Tata Power Company (TPC) will use a combination of instruments to finance its Rs30,000-crore, 4,000-mw Mundra ultra mega power project and 2,400-mw imported coal-based project in Maharashtra. These projects will have a debt-equity mix of 70:30.
TPC has projected Rs18,000 crore investment for Mundra and Rs10,000-11,000 crore for the Maharashtra project. Of the Rs18,000 crore, the loan portion will be around Rs12,000 crore and in the case of the Maharashtra project, the debt component will be Rs7,000-8,000 crore. The balance will come from internal accruals.
TPC MD Prasad Menon said the company would explore the option of approaching International Finance Corporation, Asian Development Bank and other foreign agencies. Besides, it will also seek loans from Indian financial institutions and consider a preferential rights issue.
Moreover, Menon said the company would re-look at its existing investment in Tata group companies and unlock value at the right time. He, however, added the company had not taken any decision on this as yet. TPC will use the 800-mw super-critical technologies for the Mundra project and has already inked a contract for a complete boiler island scope on EPC basis with Doosan.
For the current financial year, the company has planned a capex of Rs2,600 crore.

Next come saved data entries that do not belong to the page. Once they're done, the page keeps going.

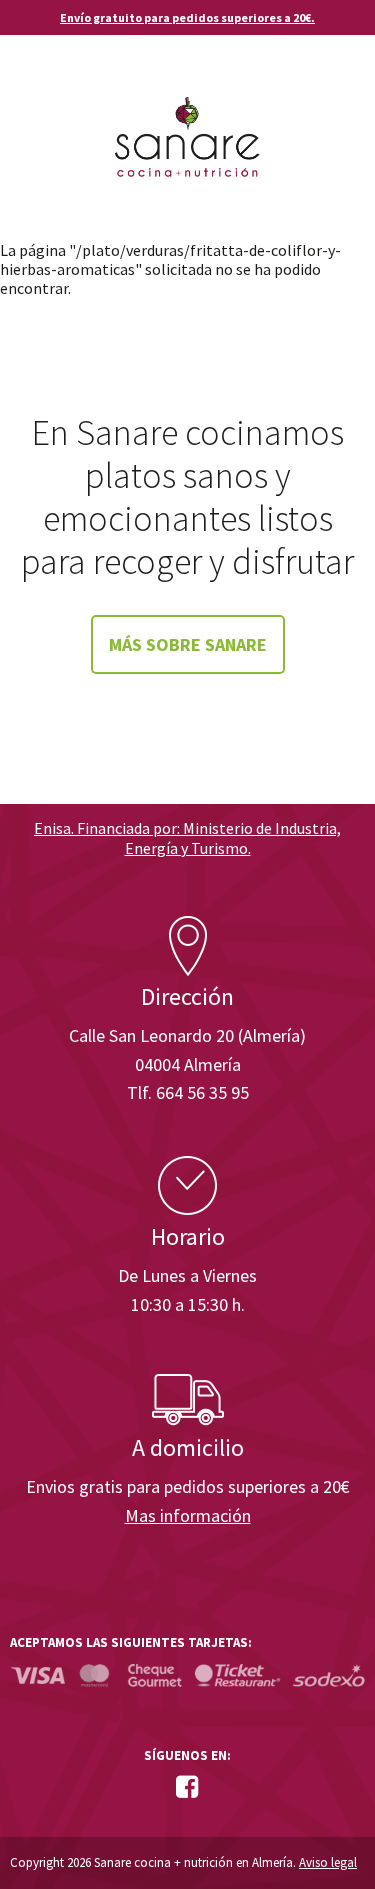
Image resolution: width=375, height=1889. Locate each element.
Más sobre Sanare (188, 644)
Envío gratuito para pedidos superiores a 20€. (187, 17)
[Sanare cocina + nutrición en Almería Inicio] (187, 118)
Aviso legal (328, 1862)
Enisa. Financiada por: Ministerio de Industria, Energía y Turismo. (187, 837)
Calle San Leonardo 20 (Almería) (187, 1035)
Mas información (188, 1515)
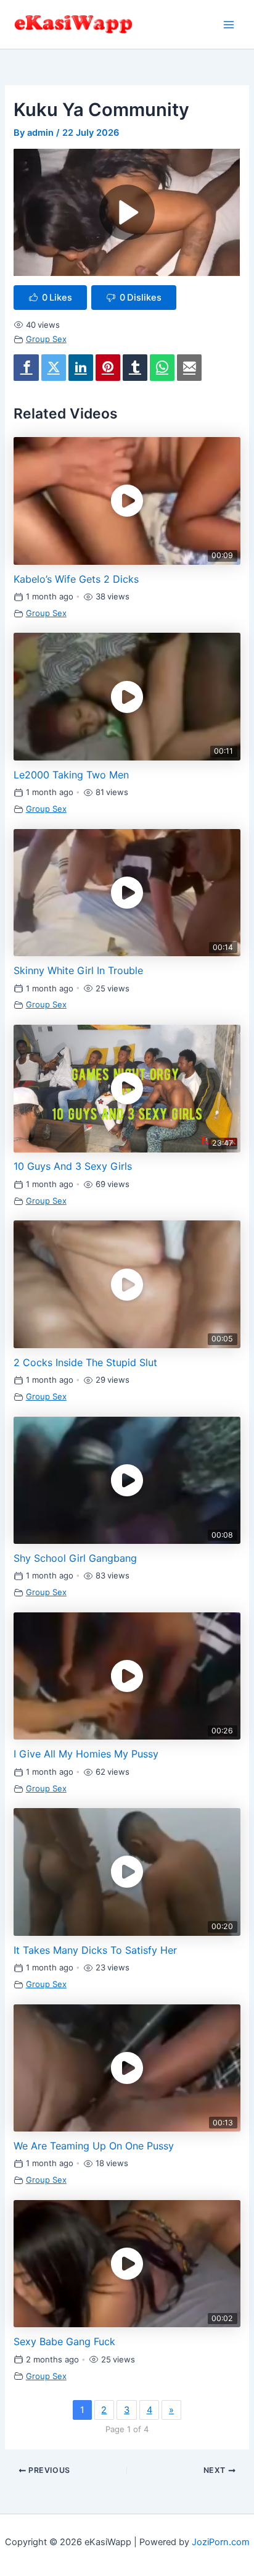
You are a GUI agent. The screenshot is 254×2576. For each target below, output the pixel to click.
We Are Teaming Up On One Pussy (94, 2146)
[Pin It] (108, 367)
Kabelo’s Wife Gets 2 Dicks (76, 579)
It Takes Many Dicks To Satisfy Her (95, 1950)
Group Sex (46, 339)
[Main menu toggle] (229, 25)
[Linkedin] (80, 367)
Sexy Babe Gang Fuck (64, 2341)
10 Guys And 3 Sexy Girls (73, 1166)
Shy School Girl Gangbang (75, 1558)
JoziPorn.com (221, 2542)
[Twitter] (53, 367)
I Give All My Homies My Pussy (86, 1754)
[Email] (189, 367)
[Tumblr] (135, 367)
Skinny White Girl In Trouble (78, 970)
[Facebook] (26, 367)
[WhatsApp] (162, 367)
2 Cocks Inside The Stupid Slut (85, 1362)
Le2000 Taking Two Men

Of Rs2,600 crore, Rs750 crore will be needed for Trombay's 250-mw unit, Rs400 crore for Haldia Met Coke (120 mw), DG sets phase I (Rs123 crore), Rs80 crore for land acquisition for the Maharashtra project and Rs500 crore for a wind power project in Maharashtra.
Menon said the $1.2-billion acquisition of Bumi mining companies in Indonesia would be funded through a debt of $950 million, of which $650 million would be non-recourse and $350 million through SPV with recourse.